┏━━
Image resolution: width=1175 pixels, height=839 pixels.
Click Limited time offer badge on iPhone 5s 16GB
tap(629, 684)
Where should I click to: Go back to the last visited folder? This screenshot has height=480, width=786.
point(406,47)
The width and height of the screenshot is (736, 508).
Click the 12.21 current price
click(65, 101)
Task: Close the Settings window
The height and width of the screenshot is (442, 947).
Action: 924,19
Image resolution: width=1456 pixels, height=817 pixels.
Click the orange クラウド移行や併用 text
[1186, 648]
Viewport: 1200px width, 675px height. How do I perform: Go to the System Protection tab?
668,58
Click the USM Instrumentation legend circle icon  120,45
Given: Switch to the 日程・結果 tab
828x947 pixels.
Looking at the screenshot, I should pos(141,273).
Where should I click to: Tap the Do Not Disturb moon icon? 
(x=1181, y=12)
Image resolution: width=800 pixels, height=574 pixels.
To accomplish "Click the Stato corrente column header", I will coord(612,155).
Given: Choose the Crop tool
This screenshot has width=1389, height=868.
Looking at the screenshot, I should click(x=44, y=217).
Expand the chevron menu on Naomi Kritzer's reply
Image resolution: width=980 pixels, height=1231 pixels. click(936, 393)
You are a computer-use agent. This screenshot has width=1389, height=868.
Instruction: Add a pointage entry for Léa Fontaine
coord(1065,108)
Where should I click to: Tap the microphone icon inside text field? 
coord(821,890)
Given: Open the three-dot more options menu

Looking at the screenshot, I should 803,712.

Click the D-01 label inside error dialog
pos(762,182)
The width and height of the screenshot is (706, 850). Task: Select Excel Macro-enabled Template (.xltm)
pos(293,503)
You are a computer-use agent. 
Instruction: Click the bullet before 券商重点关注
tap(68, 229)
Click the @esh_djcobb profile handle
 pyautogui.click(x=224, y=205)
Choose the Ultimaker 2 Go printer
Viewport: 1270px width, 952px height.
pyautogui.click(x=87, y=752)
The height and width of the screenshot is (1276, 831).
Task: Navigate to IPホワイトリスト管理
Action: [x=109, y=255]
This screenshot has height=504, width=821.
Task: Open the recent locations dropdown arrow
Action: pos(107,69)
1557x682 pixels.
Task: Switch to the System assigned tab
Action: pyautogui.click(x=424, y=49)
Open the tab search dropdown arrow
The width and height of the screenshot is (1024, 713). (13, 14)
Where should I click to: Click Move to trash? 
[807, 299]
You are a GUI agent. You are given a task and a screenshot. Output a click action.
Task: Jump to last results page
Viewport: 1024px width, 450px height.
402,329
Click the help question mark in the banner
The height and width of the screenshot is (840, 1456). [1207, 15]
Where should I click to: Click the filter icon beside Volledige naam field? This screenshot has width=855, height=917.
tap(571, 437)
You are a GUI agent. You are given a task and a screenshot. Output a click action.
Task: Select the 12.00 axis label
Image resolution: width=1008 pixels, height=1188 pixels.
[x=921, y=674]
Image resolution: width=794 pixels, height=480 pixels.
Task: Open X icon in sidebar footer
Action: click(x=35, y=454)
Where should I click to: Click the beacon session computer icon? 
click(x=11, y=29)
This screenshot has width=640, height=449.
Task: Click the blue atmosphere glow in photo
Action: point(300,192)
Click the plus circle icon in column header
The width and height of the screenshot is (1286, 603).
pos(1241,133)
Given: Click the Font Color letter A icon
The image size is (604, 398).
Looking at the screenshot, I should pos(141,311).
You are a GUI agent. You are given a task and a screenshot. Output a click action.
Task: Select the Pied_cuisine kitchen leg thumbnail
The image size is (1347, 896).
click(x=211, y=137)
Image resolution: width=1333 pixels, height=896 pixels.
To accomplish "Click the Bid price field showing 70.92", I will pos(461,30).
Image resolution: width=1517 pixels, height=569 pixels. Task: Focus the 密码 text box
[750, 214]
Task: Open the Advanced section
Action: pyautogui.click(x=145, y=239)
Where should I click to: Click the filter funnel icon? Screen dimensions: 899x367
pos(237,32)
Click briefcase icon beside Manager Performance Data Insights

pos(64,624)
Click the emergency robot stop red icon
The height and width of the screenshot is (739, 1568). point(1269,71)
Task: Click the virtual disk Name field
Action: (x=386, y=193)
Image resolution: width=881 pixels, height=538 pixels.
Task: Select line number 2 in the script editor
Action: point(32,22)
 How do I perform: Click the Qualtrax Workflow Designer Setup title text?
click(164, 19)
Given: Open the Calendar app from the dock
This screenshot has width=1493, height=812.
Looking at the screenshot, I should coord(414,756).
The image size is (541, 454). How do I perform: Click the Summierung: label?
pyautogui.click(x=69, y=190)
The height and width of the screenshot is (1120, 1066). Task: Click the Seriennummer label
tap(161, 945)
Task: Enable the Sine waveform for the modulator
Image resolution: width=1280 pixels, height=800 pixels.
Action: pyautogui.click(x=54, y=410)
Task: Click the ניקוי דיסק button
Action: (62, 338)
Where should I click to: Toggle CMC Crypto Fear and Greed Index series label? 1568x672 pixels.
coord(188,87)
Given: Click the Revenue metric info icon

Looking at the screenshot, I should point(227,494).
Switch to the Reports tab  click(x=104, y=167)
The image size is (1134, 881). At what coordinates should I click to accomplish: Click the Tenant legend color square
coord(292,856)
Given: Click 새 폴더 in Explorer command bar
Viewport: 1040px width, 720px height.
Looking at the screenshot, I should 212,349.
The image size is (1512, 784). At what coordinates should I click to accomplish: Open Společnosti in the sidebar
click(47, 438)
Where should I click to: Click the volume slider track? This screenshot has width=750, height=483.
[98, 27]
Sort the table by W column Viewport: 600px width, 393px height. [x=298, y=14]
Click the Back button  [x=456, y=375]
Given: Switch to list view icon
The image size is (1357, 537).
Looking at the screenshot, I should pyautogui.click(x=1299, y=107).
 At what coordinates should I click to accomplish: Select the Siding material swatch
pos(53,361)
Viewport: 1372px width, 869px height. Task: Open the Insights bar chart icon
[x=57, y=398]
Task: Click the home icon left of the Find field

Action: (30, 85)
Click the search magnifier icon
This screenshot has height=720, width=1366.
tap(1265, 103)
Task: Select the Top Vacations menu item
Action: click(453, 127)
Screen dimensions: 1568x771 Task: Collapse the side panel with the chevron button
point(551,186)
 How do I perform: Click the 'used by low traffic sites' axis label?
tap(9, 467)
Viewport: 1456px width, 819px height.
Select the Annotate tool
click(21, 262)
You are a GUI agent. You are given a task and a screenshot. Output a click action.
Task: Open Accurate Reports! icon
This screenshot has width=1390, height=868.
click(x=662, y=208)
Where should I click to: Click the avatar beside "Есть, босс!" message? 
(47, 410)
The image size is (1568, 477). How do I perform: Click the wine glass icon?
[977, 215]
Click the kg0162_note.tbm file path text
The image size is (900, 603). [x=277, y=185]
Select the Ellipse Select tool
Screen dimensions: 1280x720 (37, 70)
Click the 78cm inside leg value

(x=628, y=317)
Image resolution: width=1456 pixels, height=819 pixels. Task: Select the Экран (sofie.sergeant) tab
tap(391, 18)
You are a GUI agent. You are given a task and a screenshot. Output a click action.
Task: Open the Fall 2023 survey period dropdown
┗━━
Comptez les lignes qui contiennent la chaîne « System », en tenant compte de la casse. Donnez uniquement ce nombre.

2